A voir ces ménagements si habiles, si délicats, cette crainte de blesser, ce désir de conserver, ce tendre respect de l'existence, qui méconnaîtrait la main maternelle?

La grande mère, la grande nourrice est comme toutes les mères; elle craint d'être trop forte; elle entoure et ne serre pas; elle influe, ne force pas; elle donne toujours et toujours, mais doucement, peu à la fois... de sorte que le nourrisson, quel qu'il soit, ne reste pas longtemps passif, qu'il s'aide lui-même et que selon son espèce, il ait aussi son action.

Le miracle éternel du monde, c'est que la force infinie, loin d'étouffer la faiblesse, veut qu'elle devienne une force. La Toute-puissance semble trouver une félicité divine à créer, encourager la vie, l'action, la liberté. (Rumeurs, violents dialogues, longue interruption.)

L'éducation n'a pas d'autre but que d'imiter, dans la culture de l'homme, cette conduite de la Providence. Ce que l'éducation se propose, c'est de développer une créature libre, qui puisse elle-même agir et créer.

Dans l'éducation désintéressée et tendre qu'ils donnent à leur enfant, les parents ne veulent rien pour eux, mais tout pour lui, qu'il grandisse harmoniquement dans toutes ses facultés, dans la plénitude de ses puissances, que peu à peu il devienne fort, qu'il soit homme et les remplace.

Ils veulent avant tout que l'enfant développe son activité, quand même ils devraient en souffrir.. Si le père fait de l'escrime avec lui, il lui donne avantage pour l'enhardir, il recule, se laisse toucher, ne trouve jamais qu'il frappe assez fort...

La pensée des parents, le but de leurs soins pendant tant d'années, c'est qu'à la longue l'enfant soit en état de se passer d'eux, qu'il puisse les quitter un jour... La mère même se résigne, elle le voit partir, elle l'envoie dans les carrières hasardeuses, dans la marine, à l'armée. Que veut-elle? qu'il revienne homme, bruni du soleil d'Afrique, distingué et admiré, et qu'il se marie alors, qu'il aime une autre plus que sa mère...

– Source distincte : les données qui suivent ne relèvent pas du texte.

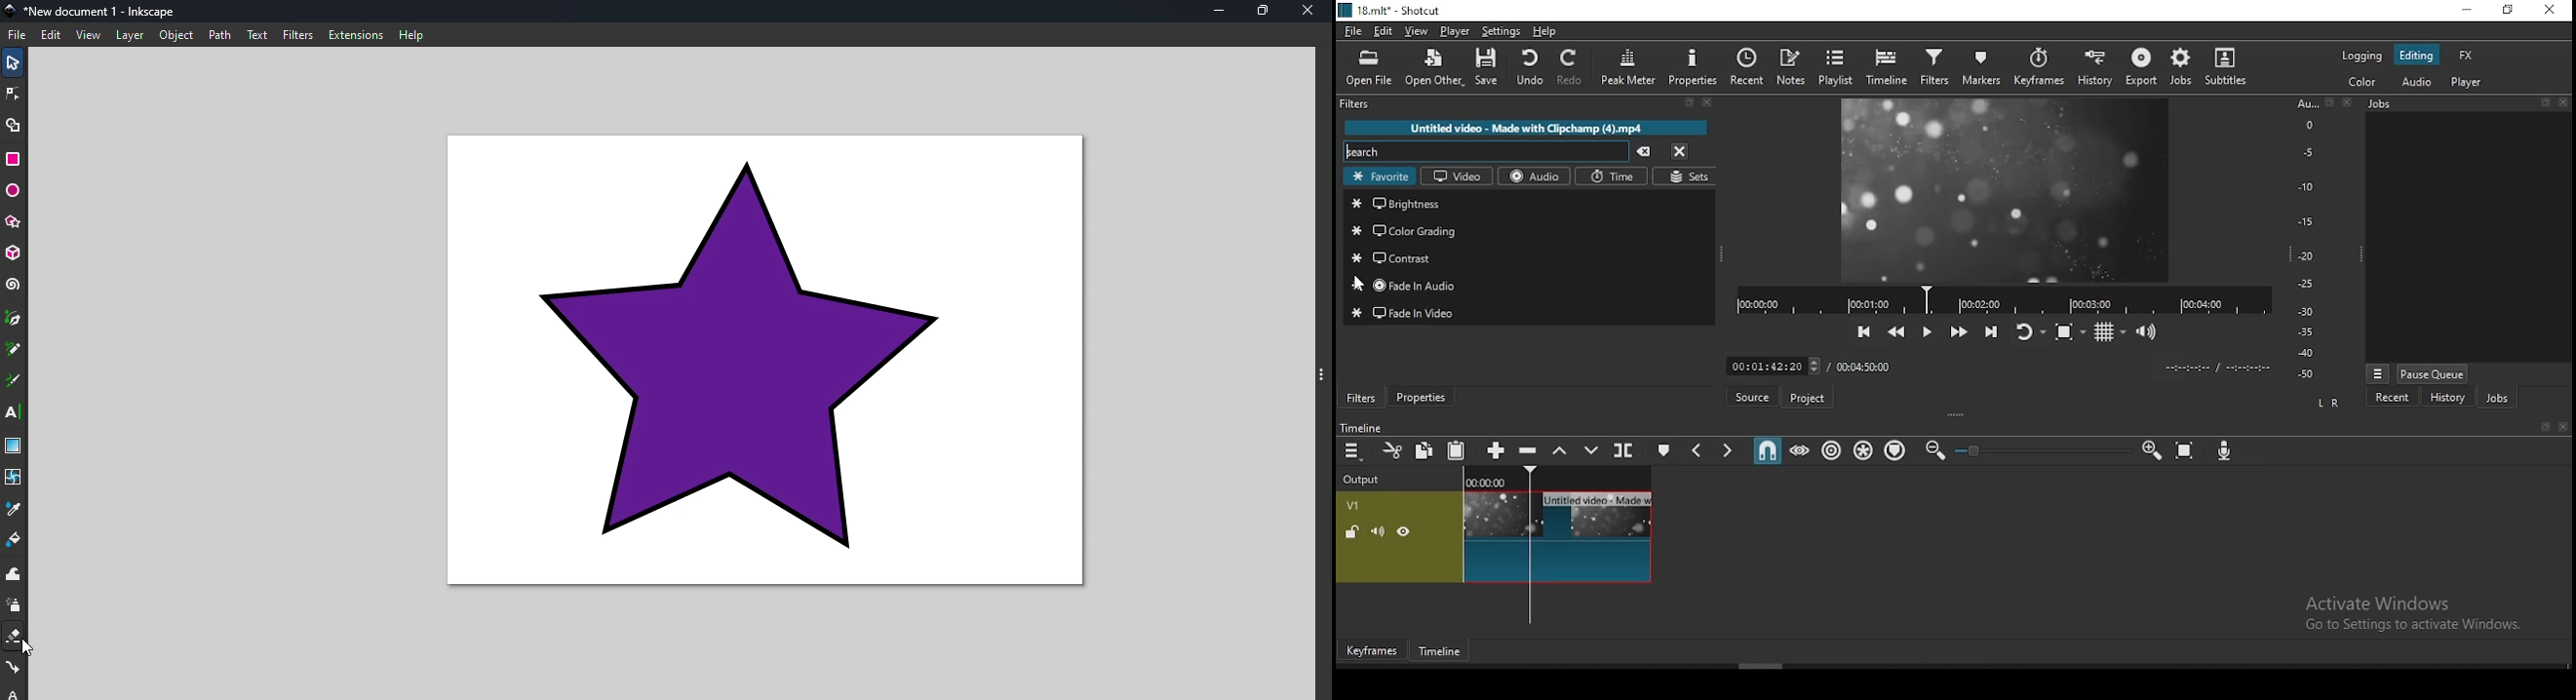 The image size is (2576, 700). What do you see at coordinates (1365, 476) in the screenshot?
I see `Output` at bounding box center [1365, 476].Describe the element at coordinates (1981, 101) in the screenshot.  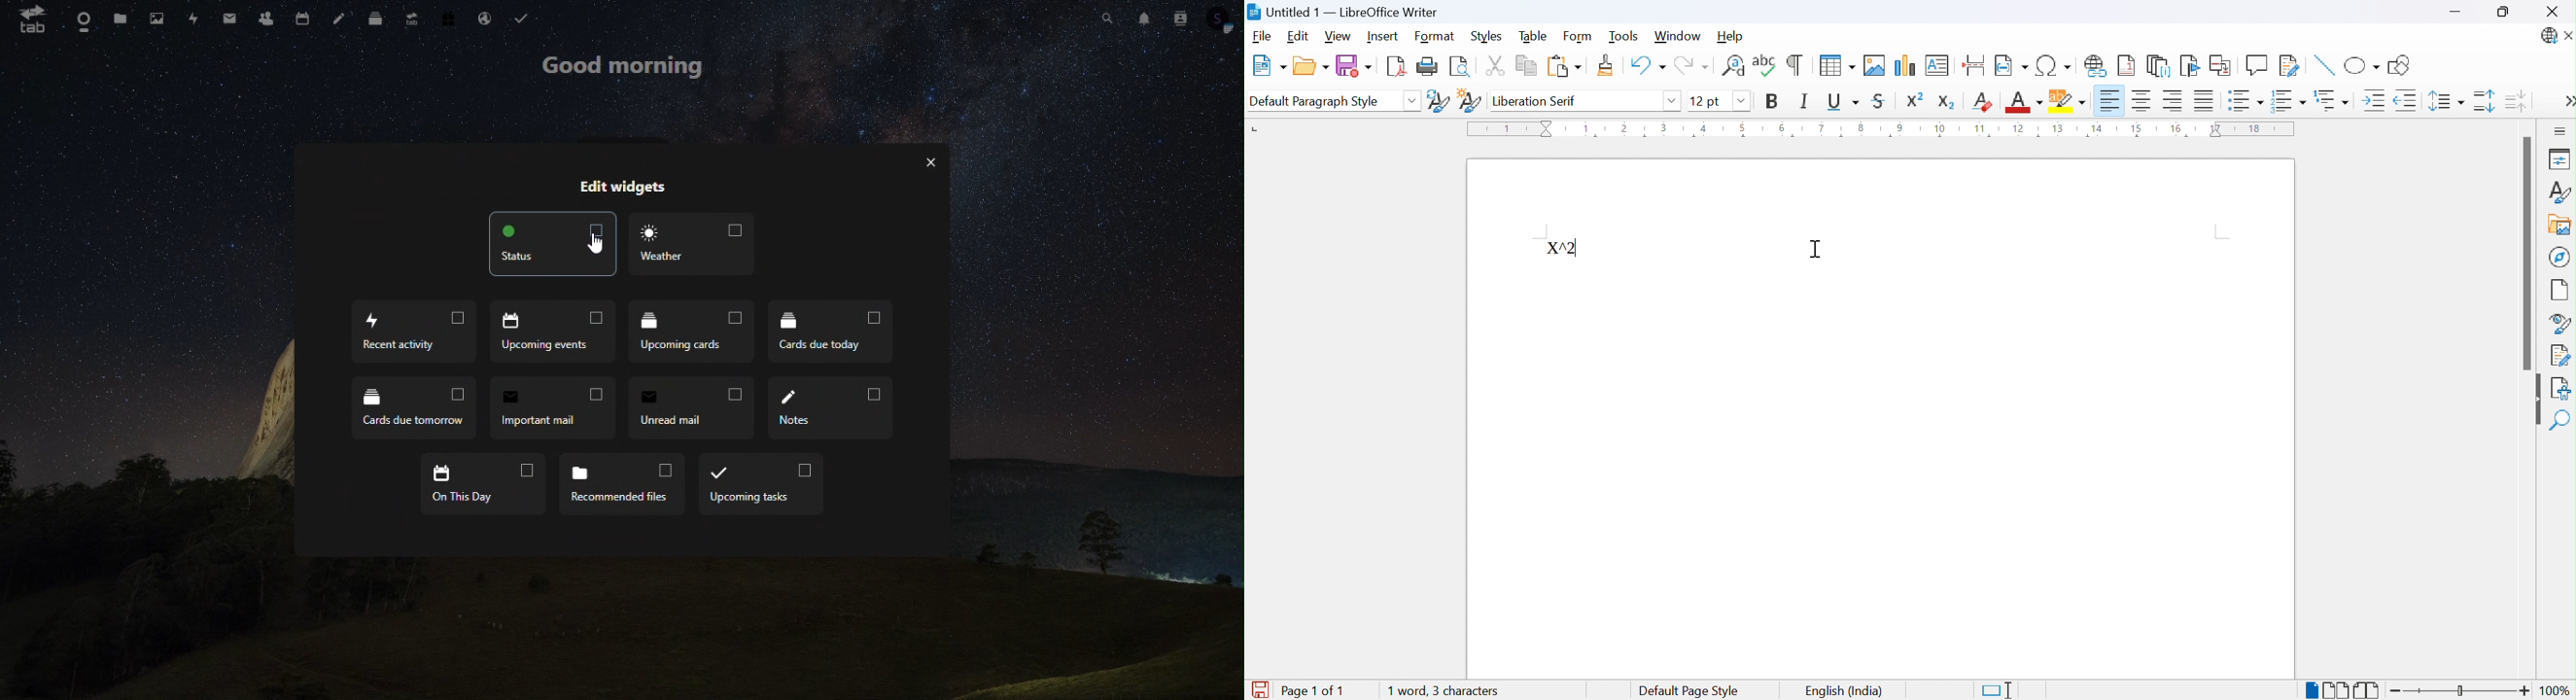
I see `Clear direct formatting` at that location. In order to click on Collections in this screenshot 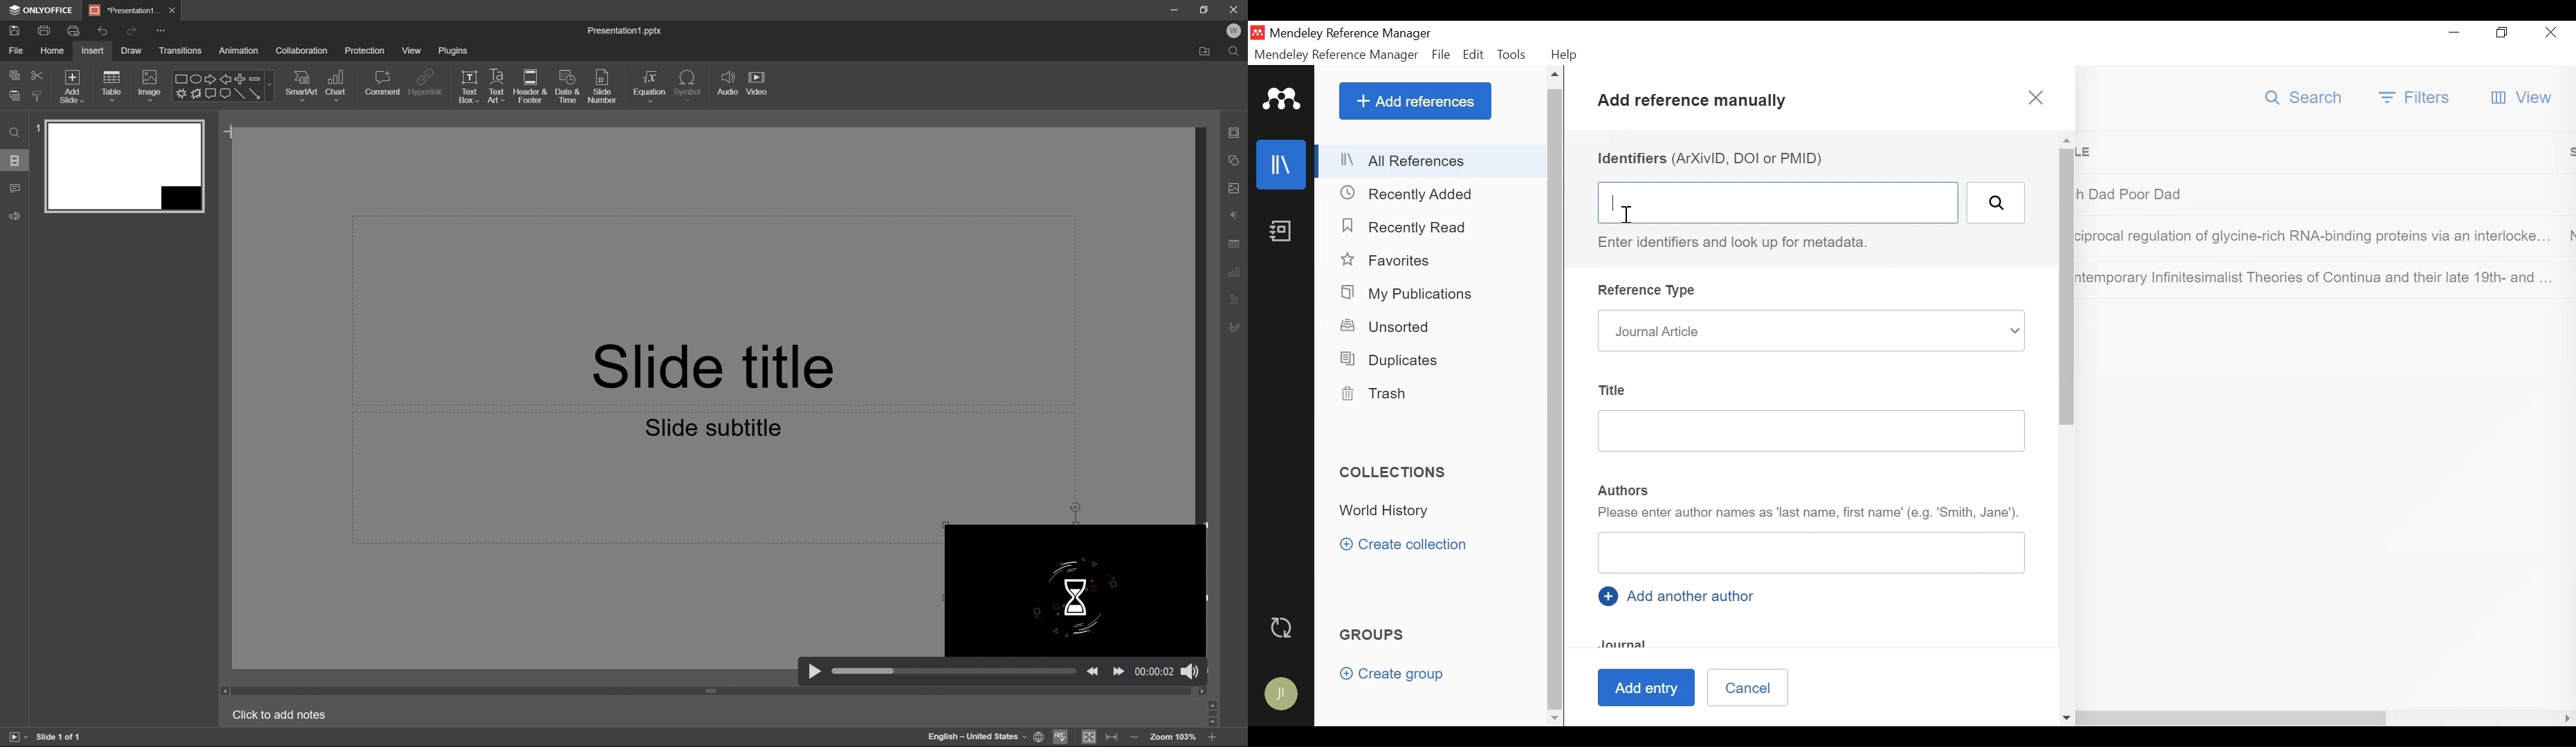, I will do `click(1395, 472)`.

Tel est le désintéressement de la famille; tout ce qu'elle demande, c'est de produire un homme libre et fort, qui puisse, s'il le faut, se détacher d'elle.

Les familles artificielles, ou confréries du moyen âge, avaient, dans leur commencement, quelque chose de ce caractère divin de la famille naturelle, le développement harmonique dans la liberté. Les grandes familles monastiques, en eurent une ombre, à leur principe, et c'est alors qu'elles produisirent les grands hommes qui les représentent par devant l'histoire. Elles n'ont été fécondes qu'autant qu'elles laissaient quelque chose au libre développement.

Les seuls Jésuites, institués pour une action violente de politique et de guerre, ont entrepris de faire entrer l'homme tout entier dans cette action. Ils veulent se l'approprier sans réserve, l'employer et le garder, de la naissance à la mort. Ils le prennent par l'éducation, avant que la raison éveillée ne puisse se mettre en défense, ils le dominent par la prédication, et le gouvernent dans ses moindres actes par la direction.